In January 2005 he joined Unión Huaral as a free player. There he played under manager Roberto Arrelucea. He helped the club avoid relegation by finishing in 11th place in the Relegation table at the end of the 2005 Descentralizado season. In his second season with the Huaral club, Guevara scored his first Descentralizado league goal in Round 1 (Apertura) away to José Gálvez FBC. His goal was scored in the 6th minute and was the winning goal in 0–3 victory for his side. However, Unión Huaral finished in last place and were relegated at the end of the 2006 Descentralizado season.

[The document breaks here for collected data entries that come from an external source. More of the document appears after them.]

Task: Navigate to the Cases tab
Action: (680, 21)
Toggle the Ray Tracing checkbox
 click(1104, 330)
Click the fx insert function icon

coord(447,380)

Instead of going to play in the Second Division with Union Huaral, Guevara joined Total Clean as a free player in January 2007. He made his Descentralizado debut for his new side in Round 1 at home in the 1–2 loss against Universitario de Deportes. Guevara scored the winning goal in his club's first win of the season in Round 5 in the 3–0 home win over Coronel Bolognesi FC. He made a total of 19 league appearances with Total Clean but could not help the club avoid relegation at the end of the 2007 Descentralizado season.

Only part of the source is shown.